Descrição de chapéu Rio de Janeiro Coronavírus

Witzel afirma que não há previsão para reabertura do comércio no RJ

Governador diz que fim do isolamento social depende de hospitais de campanha e de menor ocupação de leitos de UTI

Rio de Janeiro

O governador do Rio de Janeiro, Wilson Witzel (PSC), afirmou nesta quinta-feira (23) que ainda não há previsão para a reabertura das atividades econômicas, fechadas desde o dia 18 de março para reduzir a velocidade de contaminação da população pelo novo coronavírus.

Witzel condicionou a reabertura a uma taxa de ocupação máxima de 70% dos leitos de UTI. O governador afirmou que essa percentual só poderá ser atingido quando inaugurados os hospitais de campanha, o que é previsto para o próximo mês.

"A curva de mortalidade e contaminação ainda é alta, apesar de estar sob controle. Exatamente por estar sob controle é que nós estamos muito preocupados com qualquer reabertura de atividade econômica. Sei das dificuldades por que todos estamos passando, mas enquanto não inaugurarmos os hospitais de campanha, que estão em fase final de conclusão, não poderemos fazer a reabertura", disse o governador.

Estão em construção nove hospitais de campanha no estado. Há preocupação no governo, contudo, com a dificuldade em obter os respiradores para equipar leitos de UTI. Foram feitos contratos para adquirir 2.000 equipamentos, mas menos de 100 já chegaram da China.

O estado afirmou ainda ter elaborado um Plano Estadual de Reabertura Planejada "baseado em três pilares: definição prévia do ritmo de abertura, orientações de comportamento e protocolos de operação para administradores, empresários e trabalhadores".
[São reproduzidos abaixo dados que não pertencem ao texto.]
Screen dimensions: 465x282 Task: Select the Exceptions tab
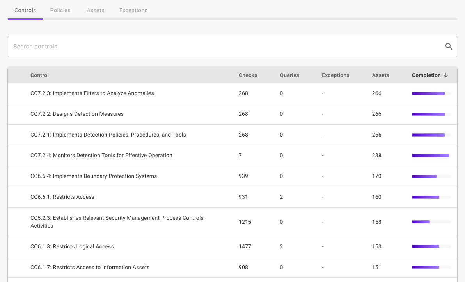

"A tendência é de que, a partir do mapeamento de risco de atividades e territórios do estado, a retomada econômica seja gradual e regionalizada. No entanto, é importante que essas medidas sejam tomadas no momento oportuno, sob pena de agravamento da crise", afirma a nota do governo.
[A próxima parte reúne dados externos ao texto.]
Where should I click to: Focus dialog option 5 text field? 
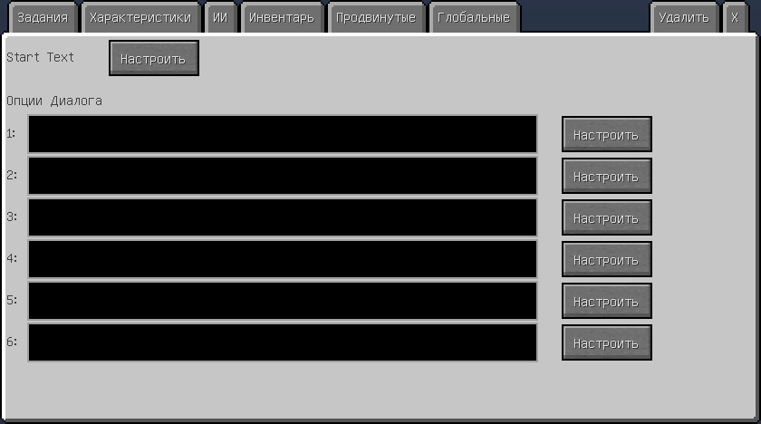pyautogui.click(x=283, y=301)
Na semana passada Witzel autorizou a reabertura de alguns estabelecimentos em 28 dos 92 municípios, onde o contágio estava sob controle. Algumas dessas prefeituras, contudo, optaram por manter o isolamento social.

"Em especial na Ásia, há países que flexibilizaram suas regras de isolamento social e observaram uma segunda onda de contaminações. Precisamos ter ao menos indícios de melhora tanto no índice de vítimas fatais quanto da capacidade de atendimento hospitalar para que tomemos decisões mais acertadas e não sejamos obrigados a voltar atrás e recrudescer as normas novamente", disse Witzel.

Witzel, dessa forma, se distancia do governador de São Paulo, João Doria (PSDB), que anunciou um plano de reabertura gradual a partir de 11 de maio. A retomada das atividades econômicas em São Paulo dependerá de testes, monitoramento da capacidade hospitalar e dados regionalizados sobre a contaminação.

Os dois governadores antagonizaram com o presidente Jair Bolsonaro no início da entrada em vigor das medidas de isolamento social, em março. O presidente é contrário às medidas de distanciamento, recomendadas pela OMS (Organização Mundial da Saúde) e especialistas.

Na última semana, Witzel vinha sinalizando discutir a reabertura. Diferentemente de Doria, decidiu não estabelecer prazo. Mas, assim como Bolsonaro, passou a divulgar em suas redes sociais tratamento em teste na rede estadual: a transfusão de plasma de pessoas recuperadas a pacientes infectados pelo novo coronavírus.